Monday, July 10, 2023

Five top thrillers about domineering parents

David Bell is a USA Today bestselling, award-winning author whose work has been translated into multiple foreign languages. He’s currently a professor of English at Western Kentucky University in Bowling Green, Kentucky, where he directs the MFA program. He received an MA in creative writing from Miami University in Oxford, Ohio, and a PhD in American literature and creative writing from the University of Cincinnati. His novels include The Request, Layover, Somebody’s Daughter, Bring Her Home, Since She Went Away, Somebody I Used to Know, The Forgotten Girl, Never Come Back, The Hiding Place, and Cemetery Girl.

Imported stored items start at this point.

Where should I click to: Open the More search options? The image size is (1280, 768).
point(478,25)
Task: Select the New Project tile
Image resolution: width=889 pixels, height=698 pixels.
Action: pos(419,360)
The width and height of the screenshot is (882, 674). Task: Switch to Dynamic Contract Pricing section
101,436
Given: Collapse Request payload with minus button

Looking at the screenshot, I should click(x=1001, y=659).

His new novel is Try Not to Breathe.

At CrimeReads Bell tagged five great books about domineering parents, including:
A THOUSAND ACRES by Jane Smiley

It’s possible you tried your darnedest to avoid reading King Lear in high school or college. Or you opted for the Cliff’s Notes or the Wikipedia summary. But don’t fall asleep on Smiley’s Pulitzer-prize winning retelling, which features everything from the original play and then some. Abuse, poisoning, murder, blinding—and all of it set on a farm in Iowa instead of a crumbling kingdom in England. It’s a literary novel, yes, but with action and pages that fly by like a thriller. And it features a father who really, really shouldn’t get any gifts on Father’s Day.
Read about another entry on the list.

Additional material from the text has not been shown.